市教委によると、元所長は平成27年度から令和元年度までの間、市立小中学生の保護者から預かった給食費約1450万円を業者を装った自らの口座に入金して横領したほか、学校給食運搬業務をめぐって賄賂を受け取ったとして業務上横領や加重収賄などの罪で大阪地裁に起訴され、先月、懲役3年、執行猶予5年の有罪判決を受けた。
また、元所長は公訴時効より前の平成22年から26年の間にも同じ手口で給食費約500万円を横領していたことが分かり、起訴された横領額と合わせた全額約1955万円を昨年12月、学校給食会に返金した。
市教委は、外部の目が届かない私会計で運用されていた学校給食費を今年4月から市の会計で扱うことにしており、「再発防止に努めたい」としている。
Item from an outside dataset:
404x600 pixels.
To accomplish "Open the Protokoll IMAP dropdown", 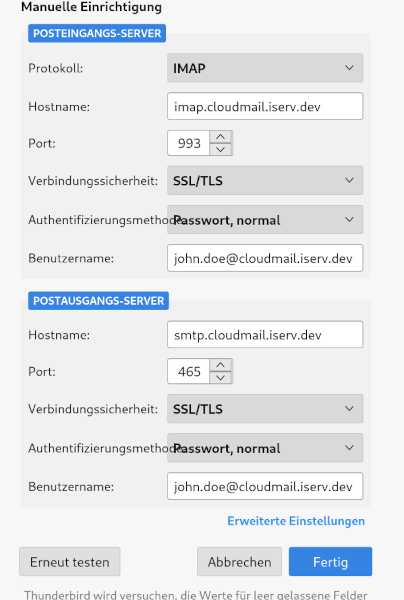I will click(x=265, y=68).
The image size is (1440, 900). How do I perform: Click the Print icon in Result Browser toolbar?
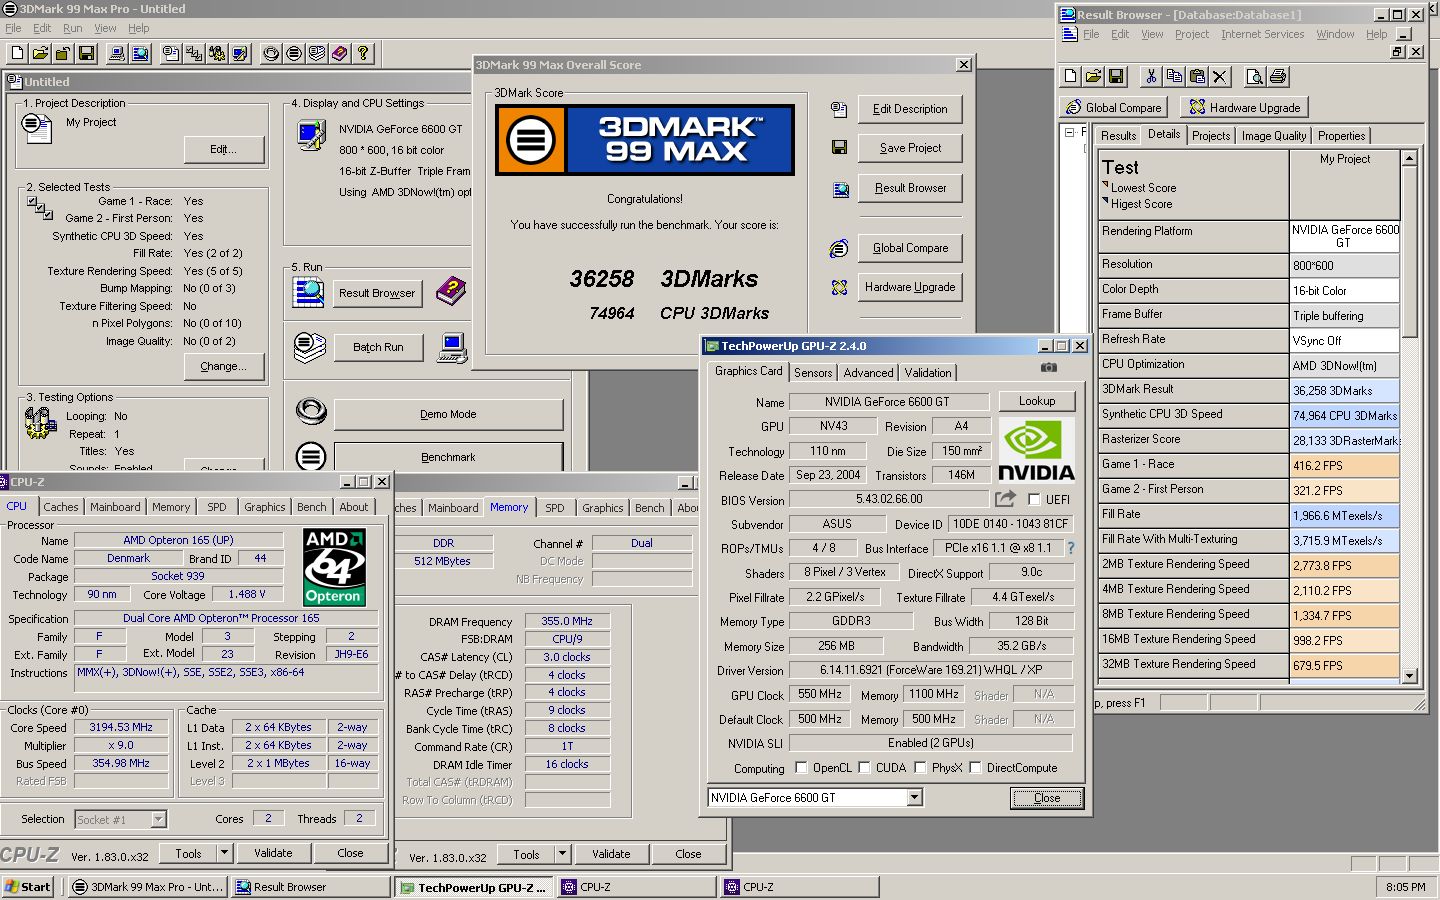pos(1277,76)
業務上横領罪などで起訴されたのは、林雅弘被告(65)。昭和54年に給食調理員として採用され、学校給食に41年間たずさわった「たたき上げ」。平成26年から再任用期間を含めた6年間、学校給食センター所長を務め昨年3月に退任した。
後任の所長らが、センターが事務を担う「学校給食会」の会計に不審な点があるのに気づき、今年1月、大阪府警に告発。林被告、給食会計の口座から、令和元年7月から11月までの間、3回にわたって計約330万円を横領した容疑で今年5月に逮捕され、余罪を合わせ7月に起訴された。
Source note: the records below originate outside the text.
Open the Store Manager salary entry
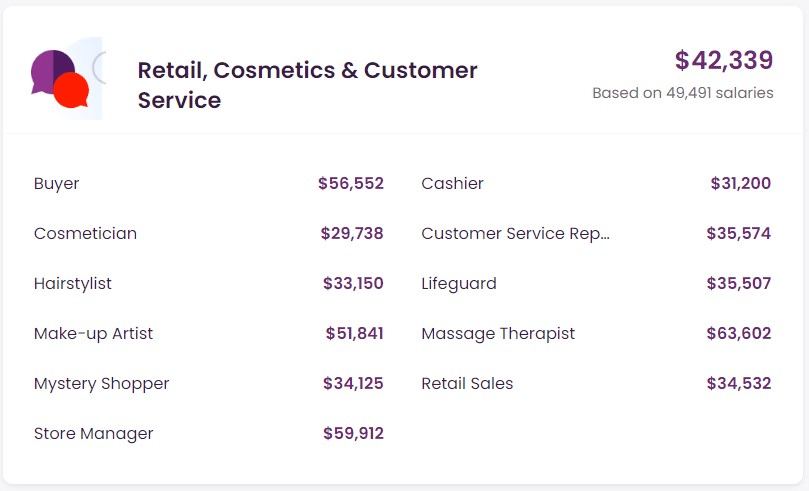 tap(93, 433)
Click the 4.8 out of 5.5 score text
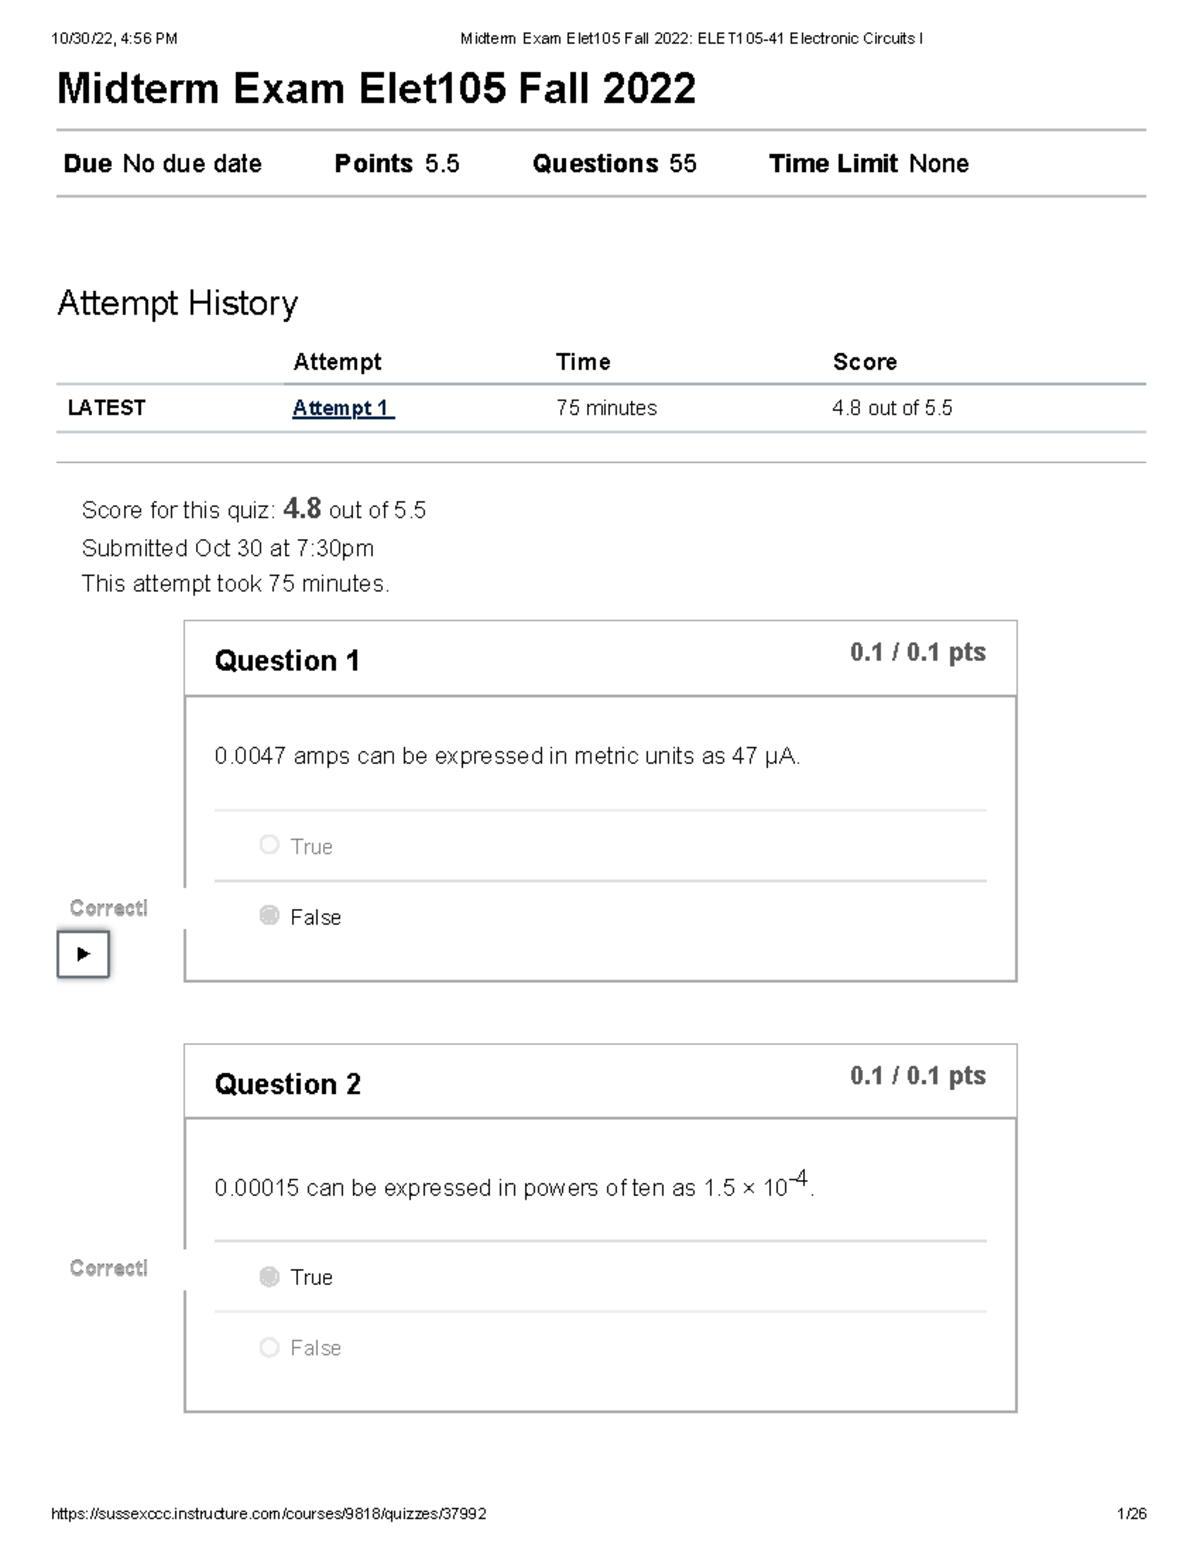Screen dimensions: 1200x1553 (x=893, y=408)
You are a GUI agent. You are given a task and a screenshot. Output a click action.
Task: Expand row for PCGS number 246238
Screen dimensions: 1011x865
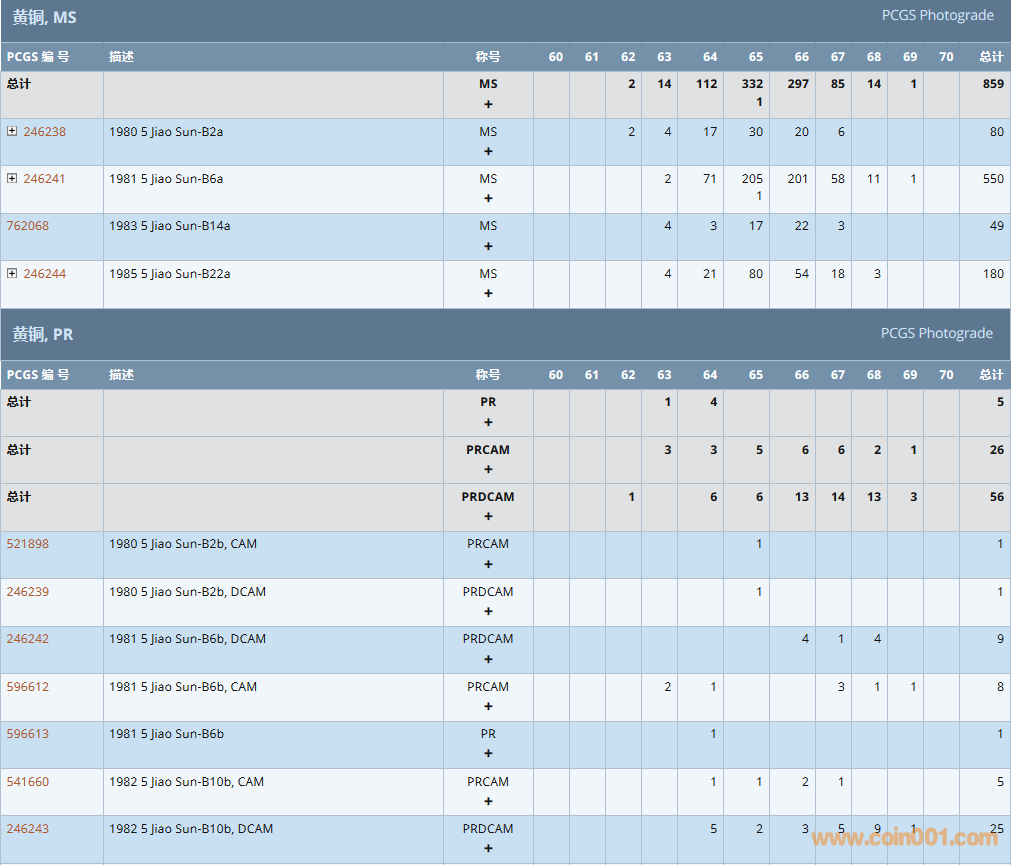12,131

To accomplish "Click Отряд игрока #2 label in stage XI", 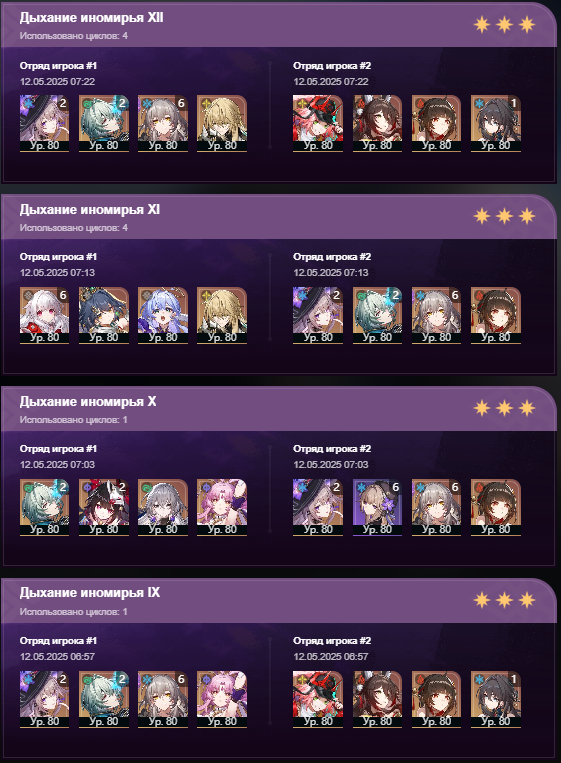I will point(332,256).
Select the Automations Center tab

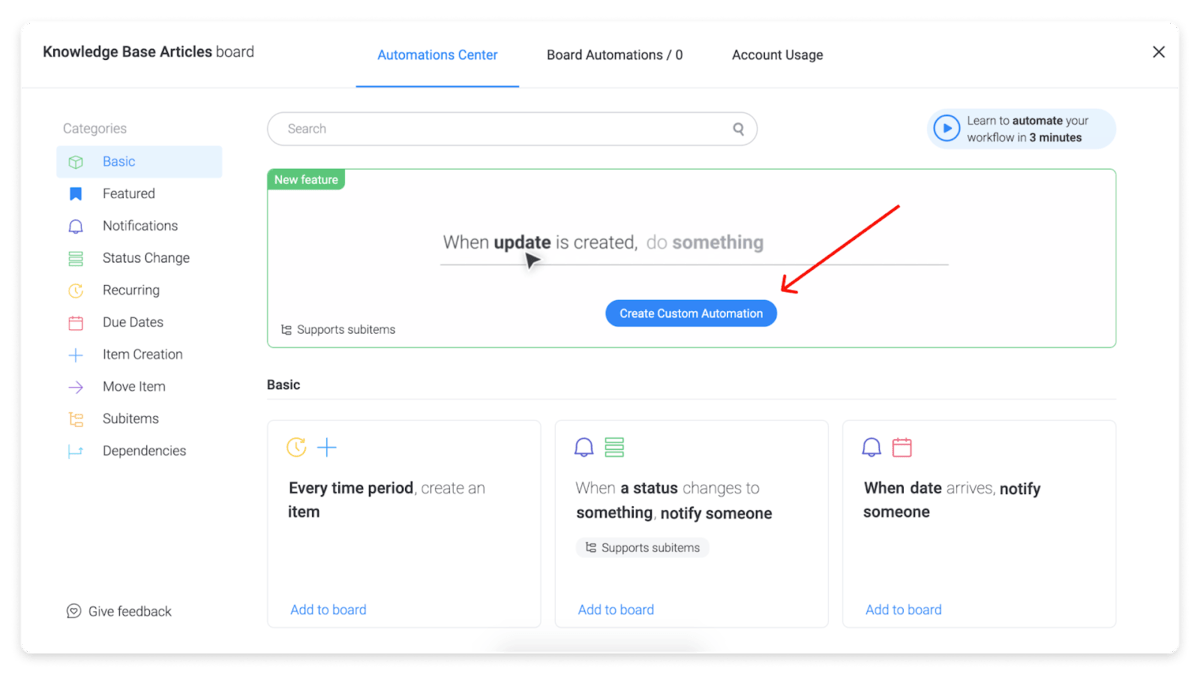pos(437,55)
起訴状などによると、食材の納品業者を装った自分の口座に学校給食会から振り込み手続きを行う手口で、平成27年1月以降、10回で計約1450万円を横領したとされる。
また、平成31年3月に行われた給食配送業務の入札をめぐり、業者から紳士靴やスーツなど計約22万円相当を受け取った加重収賄罪などでも起訴された。
市関係者の一人は「いま思えば派手な腕時計など公務員らしくない部分はあった。所長になった初年度から給食費に手をつけていたとは」と話す。